Tres cosas breves. La primera. Uno de los hechos que acompañan habitualmente a la falta de lluvia es la falta de nubes (ya: elemental). Y sin ellas no puede configurarse más que un paisaje desértico de silencio. Así estamos: esperando a las nubes. La arboleda del mar, como alguien las denominó.
La segunda. Si no me equivoco, la contemplación sin trascendencia, que no lleva a ninguna parte ni se extrae de ella enseñanza alguna, no tiene muy buena prensa. Pero, si sigo sin equivocarme (qué cansancio, tener siempre razón), el arte es forma; y la observación, sin más, de formas puede procurar también una paz parecida a la del arte.
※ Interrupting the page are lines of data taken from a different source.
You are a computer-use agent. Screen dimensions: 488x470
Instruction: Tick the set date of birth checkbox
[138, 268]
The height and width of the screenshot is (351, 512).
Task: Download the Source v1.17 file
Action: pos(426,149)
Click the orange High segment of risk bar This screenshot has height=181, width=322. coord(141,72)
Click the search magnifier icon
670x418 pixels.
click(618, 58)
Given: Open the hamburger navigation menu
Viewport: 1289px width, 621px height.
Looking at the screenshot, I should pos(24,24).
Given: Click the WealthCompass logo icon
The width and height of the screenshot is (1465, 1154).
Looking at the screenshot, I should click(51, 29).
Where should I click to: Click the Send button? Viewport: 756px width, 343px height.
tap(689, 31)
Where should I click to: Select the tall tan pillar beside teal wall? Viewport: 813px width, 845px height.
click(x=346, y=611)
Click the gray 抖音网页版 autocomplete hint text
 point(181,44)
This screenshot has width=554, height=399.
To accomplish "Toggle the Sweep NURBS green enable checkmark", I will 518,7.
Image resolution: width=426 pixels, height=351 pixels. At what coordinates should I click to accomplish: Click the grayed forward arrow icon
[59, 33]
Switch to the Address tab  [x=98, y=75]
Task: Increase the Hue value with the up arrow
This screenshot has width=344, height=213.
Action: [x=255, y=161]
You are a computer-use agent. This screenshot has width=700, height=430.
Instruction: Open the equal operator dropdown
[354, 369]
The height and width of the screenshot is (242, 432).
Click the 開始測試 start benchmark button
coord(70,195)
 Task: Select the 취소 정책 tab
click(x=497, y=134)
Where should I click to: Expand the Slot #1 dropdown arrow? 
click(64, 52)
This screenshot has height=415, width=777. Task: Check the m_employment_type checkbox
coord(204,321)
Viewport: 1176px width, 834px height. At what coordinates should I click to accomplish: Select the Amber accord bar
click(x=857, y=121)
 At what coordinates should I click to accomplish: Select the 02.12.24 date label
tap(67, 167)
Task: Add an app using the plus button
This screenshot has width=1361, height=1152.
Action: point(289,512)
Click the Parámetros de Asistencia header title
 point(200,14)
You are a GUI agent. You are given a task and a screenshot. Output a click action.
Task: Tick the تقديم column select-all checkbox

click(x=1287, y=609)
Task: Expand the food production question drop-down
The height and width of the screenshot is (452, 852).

Podríamos reutilizar una frase de Valente: “Se apaciguan las horas, el afán o la pena”.
La tercera. El cielo nuboso (que no necesariamente nublado) permite uno de los juegos más elementales y gratificantes: observar las nubes e intentar desentrañar su significado, sus mensajes. Una práctica casi infantil que ha llevado incluso a la creación de asociaciones de personas adultas. Poetas, seguramente. Como Ibérica de nubes, organizadora de algunos de los eventos más singulares que pudieran pensarse. Bien por los observadores.
(Imagen: Nubes vistas en invierno de 2011 en Suiza, y fotografiadas por Simon A. Eugster).